Cives Cremona

14 febbraio 2011

Cremona verso il PGT

Filed under: Comune di Cremona — Cives Cremona @ 07:00

In vista della revisione del Piano di governo del territorio (PGT), il vicesindaco Malvezzi (assessore all’urbanistica) ha aperto alla partecipazione delle associazioni e dei cittadini, al fine di arrivare ad un risultato che rifletta il più possibile le aspettative della comunità cremonese.
La nuova denominazione – PGT – sostitutiva del vecchio termine – Piano regolatore generale, PRG – ha il senso di comprendere nello strumento urbanistico tutti gli aspetti che coinvolgono il territorio, dalle politiche territoriali alle forme di governo e di controllo. Esige quindi l’applicazione delle tecniche previsionali idonee a formulare piani realistici, idonei a prevedere correttamente il fabbisogno abitativo, ma anche a contenere il consumo di suolo, come declinazione della tutela dell’ambiente.
In passato, queste tecniche non hanno avuto un’applicazione rigorosa, o sono state sovrastate da scelte amministrative che non hanno saputo o voluto opporsi ad una urbanizzazione pervasiva, sganciata dagli andamenti demografici ed economici reali e insensibile all’esigenza di considerare il suolo come risorsa finita. Si è così costruito troppo e dappertutto, senza tener conto delle esigenze sociali e senza favorire insediamenti innovativi.
Rispetto al passato, le tecniche per prevedere l’andamento della popolazione e la sua composizione si sono affinate e i dati necessari sono tutti disponibili.
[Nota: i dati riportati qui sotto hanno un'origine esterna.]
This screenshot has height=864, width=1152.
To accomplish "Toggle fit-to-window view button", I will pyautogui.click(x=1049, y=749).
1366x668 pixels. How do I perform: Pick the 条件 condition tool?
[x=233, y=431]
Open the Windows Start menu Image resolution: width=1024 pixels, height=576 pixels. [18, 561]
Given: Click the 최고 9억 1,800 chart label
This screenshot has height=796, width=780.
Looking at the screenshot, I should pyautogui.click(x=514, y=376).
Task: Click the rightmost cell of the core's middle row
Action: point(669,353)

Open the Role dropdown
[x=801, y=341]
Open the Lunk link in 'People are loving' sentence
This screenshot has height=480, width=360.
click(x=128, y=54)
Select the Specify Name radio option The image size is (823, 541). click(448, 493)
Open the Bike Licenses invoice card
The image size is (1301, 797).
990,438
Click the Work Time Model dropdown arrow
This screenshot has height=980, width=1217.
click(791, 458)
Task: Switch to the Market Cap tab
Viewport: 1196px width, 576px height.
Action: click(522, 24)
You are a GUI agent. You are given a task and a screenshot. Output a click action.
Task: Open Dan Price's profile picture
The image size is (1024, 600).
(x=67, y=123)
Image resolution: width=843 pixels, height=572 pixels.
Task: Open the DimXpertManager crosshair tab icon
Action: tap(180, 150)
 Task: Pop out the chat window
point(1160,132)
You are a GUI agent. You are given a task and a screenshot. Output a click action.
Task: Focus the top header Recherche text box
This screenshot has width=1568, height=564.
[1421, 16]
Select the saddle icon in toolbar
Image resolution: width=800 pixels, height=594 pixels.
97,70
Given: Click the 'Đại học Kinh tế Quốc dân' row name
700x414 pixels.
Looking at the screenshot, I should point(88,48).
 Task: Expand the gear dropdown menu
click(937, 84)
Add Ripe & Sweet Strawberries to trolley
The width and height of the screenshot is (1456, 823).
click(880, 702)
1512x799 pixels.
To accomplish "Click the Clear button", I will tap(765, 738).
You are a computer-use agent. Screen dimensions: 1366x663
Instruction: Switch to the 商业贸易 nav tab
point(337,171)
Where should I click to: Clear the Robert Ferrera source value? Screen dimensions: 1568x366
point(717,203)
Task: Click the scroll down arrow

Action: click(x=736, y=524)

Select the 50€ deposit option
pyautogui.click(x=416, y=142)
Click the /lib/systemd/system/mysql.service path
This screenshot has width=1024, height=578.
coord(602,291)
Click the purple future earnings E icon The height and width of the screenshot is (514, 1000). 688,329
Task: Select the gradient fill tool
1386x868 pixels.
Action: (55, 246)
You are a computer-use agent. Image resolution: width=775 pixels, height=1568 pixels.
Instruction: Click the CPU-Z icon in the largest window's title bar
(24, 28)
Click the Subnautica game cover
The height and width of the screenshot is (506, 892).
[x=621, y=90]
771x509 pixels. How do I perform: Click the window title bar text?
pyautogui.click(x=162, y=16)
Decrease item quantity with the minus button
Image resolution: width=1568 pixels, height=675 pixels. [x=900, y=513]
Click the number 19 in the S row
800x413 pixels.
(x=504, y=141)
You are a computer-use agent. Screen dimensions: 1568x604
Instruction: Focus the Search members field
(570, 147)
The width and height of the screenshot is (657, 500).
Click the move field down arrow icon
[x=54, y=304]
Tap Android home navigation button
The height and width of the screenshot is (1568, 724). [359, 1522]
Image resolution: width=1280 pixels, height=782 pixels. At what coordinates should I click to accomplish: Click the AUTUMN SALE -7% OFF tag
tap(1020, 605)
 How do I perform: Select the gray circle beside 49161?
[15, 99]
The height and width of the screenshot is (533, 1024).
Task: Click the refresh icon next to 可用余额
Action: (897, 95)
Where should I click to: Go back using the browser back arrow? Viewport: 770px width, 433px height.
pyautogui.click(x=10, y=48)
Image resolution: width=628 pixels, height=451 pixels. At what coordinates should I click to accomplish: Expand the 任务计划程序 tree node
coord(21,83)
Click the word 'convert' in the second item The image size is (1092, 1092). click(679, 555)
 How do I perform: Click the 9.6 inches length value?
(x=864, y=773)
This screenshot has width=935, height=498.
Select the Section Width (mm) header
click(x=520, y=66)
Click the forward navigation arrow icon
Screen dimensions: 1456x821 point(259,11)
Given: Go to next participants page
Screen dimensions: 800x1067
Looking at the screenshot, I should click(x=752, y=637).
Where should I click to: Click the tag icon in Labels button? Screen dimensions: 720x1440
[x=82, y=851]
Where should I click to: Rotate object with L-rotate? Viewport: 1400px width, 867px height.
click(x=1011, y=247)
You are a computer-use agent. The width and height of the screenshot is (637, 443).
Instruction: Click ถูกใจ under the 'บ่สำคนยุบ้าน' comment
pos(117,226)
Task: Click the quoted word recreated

I dati demografici elaborati dalle regione e quelli pubblicati sull’annuario statistico del comune fanno prevedere una popolazione, nella migliore delle ipotesi, stazionaria, che potrà compensare il saldo naturale negativo solo con l’immigrazione. Cremona è una città molto vecchia e fa pochi figli (ha un tasso di fecondità tra i più bassi della Lombardia), tanto che nel 2009 risiedevano a Cremona 63.500 italiani e 8.700 stranieri. Nel 2019, si prevedono 57.200 italiani e 16.000 stranieri.
Anche il calcolo del fabbisogno abitativo è stato formalizzato in apposite istruzioni regionali e provinciali, che partendo dal patrimonio edilizio esistente mirano in primo luogo a valutare quello recuperabile, per arrivare poi, sulla base della popolazione prevista, al numero degli abitanti da insediare e al conseguente fabbisogno abitativo.
Altra cosa è la variabile economica, che dipende in parte dalla politica dell’amministrazione. Su questo punto sarà determinante il ruolo delle infrastrutture dirette a favorire l’inserimento della città (compreso il centro storico) nel circuito regionale e interregionale. E la scelta di insediamenti terziari veramente avanzati (non commerciali), idonei a creare sviluppo e occupazione qualificata.
Sarebbe anche importante coordinare fin dall’inizio il nuovo PGT di Cremona con il Piano territoriale d’area del Cremonese, annunciato a fine anno dall’amministrazione provinciale, per evitare che i due piani procedano per linee divaricate.